Le 15 avril 2019, un incendie majeur survenait au sein de la cathédrale Notre-Dame de Paris, ravageant une partie de l’édifice religieux érigé entre les 12ème et 14ème siècles. Pendant plus de quinze heures, les flammes vont détruire la flèche de la cathédrale, ainsi que les toitures de la nef et sa charpente.
Cinq ans plus tard, les travaux de reconstruction de l’édifice vont bon train et Notre-Dame de Paris s’apprête à rouvrir ses portes au public, avec toutefois une innovation majeure, à la symbolique forte.
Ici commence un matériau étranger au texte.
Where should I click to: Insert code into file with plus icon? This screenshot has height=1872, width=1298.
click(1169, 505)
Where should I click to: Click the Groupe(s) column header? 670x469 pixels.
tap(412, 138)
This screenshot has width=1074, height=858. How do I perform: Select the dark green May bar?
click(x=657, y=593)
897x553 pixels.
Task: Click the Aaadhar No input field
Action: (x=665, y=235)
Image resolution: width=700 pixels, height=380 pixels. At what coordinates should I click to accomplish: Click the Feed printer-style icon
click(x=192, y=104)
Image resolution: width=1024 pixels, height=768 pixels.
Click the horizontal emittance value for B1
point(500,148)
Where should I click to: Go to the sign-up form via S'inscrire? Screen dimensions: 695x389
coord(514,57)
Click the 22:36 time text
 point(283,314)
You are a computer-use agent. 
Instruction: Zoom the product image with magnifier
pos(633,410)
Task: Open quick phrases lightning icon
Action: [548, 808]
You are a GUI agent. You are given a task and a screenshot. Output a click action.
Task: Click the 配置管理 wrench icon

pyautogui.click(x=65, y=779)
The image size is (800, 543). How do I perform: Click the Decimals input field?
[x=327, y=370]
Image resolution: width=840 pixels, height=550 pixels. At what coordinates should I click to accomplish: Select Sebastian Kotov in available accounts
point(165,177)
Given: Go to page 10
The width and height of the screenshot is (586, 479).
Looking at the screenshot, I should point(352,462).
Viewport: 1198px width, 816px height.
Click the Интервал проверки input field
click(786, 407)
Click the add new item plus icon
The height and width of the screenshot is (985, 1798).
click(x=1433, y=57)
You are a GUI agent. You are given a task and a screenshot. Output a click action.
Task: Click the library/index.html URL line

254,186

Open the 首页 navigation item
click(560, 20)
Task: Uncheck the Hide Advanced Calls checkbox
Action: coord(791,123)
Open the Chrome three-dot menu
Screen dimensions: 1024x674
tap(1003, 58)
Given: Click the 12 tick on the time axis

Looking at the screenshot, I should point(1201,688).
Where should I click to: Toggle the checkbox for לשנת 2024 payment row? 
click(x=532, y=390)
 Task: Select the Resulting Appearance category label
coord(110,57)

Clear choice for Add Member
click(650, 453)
La marque du 21ème siècle dans un édifice emblématique
Répondant à une demande formulée par l’archevêque de Paris, Monseigneur Laurent Ulrich, le président français Emmanuel Macron a annoncé, en décembre 2023, l’installation de vitraux contemporains figuratifs dans six chapelles du bas-côté sud de la nef. De nouveaux vitraux qui feront porter à la cathédrale «la marque du 21ème siècle» et remplaceront les vitraux du 19ème siècle, créés par l’architecte Eugène Viollet-le-Duc, qu’il faudra donc démonter.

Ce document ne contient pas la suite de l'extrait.